Asset-based community development (ABCD) starts and ends with the community. It is not a process that is driven or directed by a benevolent corporate big brother that hands out what it thinks people need.

ABCD is about people finding and claiming their own power and using what they already have to build the lives and the communities that work for them.

There are 13 steps in the ABCD process and over the next seven editions of Bubbles we are going to look at them two at a time. These cartoons and descriptions are our interpretations from the ABCD study material compiled by GIBS and the Coady Institute, both leaders in the ABCD methodology.

Where is your focus?
Do you focus on what you have, or on the lack of things you need? For  years, we have been going into communities asking leaders what they need,  and then we feel slightly offended when they present a list of what they feel  entitled to receive. With ABCD, the focus is entirely different.

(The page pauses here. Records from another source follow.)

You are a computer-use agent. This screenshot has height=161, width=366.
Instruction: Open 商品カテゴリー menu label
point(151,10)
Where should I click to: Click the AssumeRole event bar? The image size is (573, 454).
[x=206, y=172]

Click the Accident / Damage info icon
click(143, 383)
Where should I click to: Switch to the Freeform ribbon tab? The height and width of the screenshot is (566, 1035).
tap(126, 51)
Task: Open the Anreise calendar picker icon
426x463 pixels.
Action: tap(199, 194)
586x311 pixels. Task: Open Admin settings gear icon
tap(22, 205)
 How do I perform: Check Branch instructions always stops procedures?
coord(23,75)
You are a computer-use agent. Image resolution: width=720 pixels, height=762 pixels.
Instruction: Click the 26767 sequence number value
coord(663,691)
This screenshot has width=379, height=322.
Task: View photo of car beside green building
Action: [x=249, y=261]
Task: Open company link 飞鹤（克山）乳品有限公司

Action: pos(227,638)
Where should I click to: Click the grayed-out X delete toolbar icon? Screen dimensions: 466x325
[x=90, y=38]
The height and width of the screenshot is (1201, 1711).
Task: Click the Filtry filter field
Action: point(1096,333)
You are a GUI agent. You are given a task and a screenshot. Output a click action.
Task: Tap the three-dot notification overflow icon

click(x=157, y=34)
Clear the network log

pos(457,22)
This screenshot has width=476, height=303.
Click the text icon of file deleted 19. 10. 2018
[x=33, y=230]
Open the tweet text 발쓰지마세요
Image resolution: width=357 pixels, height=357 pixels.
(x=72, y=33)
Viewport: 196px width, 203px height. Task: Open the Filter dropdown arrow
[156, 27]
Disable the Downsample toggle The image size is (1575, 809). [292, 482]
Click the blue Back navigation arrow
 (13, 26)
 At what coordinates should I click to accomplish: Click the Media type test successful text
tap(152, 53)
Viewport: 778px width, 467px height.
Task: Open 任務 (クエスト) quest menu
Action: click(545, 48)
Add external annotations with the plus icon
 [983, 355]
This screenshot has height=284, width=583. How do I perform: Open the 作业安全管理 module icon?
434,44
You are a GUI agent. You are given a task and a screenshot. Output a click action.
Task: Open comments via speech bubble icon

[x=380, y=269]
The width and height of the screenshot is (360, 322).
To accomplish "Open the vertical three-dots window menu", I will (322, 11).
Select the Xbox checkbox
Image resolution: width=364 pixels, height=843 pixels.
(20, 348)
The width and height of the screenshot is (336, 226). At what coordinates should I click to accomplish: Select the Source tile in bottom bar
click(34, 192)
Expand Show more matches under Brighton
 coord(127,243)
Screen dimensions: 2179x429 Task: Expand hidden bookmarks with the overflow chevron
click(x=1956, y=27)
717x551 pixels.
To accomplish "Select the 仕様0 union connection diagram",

You find out  who the community is, what it’s members community have, and what they  can do with that. When you appreciate the half-full part of the glass, you  empower people with the ability to act, because they have something to act on.

Types of poverty
There are three types of poverty. One is not more important or more damaging than the others. We need to find ways to eradicate all three. ABCD discovers the assets that can be mobilised to do that.

Poverty of the stomach.
Hunger and the need for physical safety and comfort is the one most visible type of poverty – at least from a distance.

Poverty of the mind.
Knowledge and skills allow people to mobilise their assets and take control of their circumstances. Education in all forms is needed to eradicate poverty of the mind.

Poverty of the spirit.
Social capital and emotional connections are often the difference between poor and empowered. Social capital’s ability to act as a catalyst for change has been proven by many research studies. Humanity and our ability to hope, love and have faith are the sparks that some individuals and communities lack.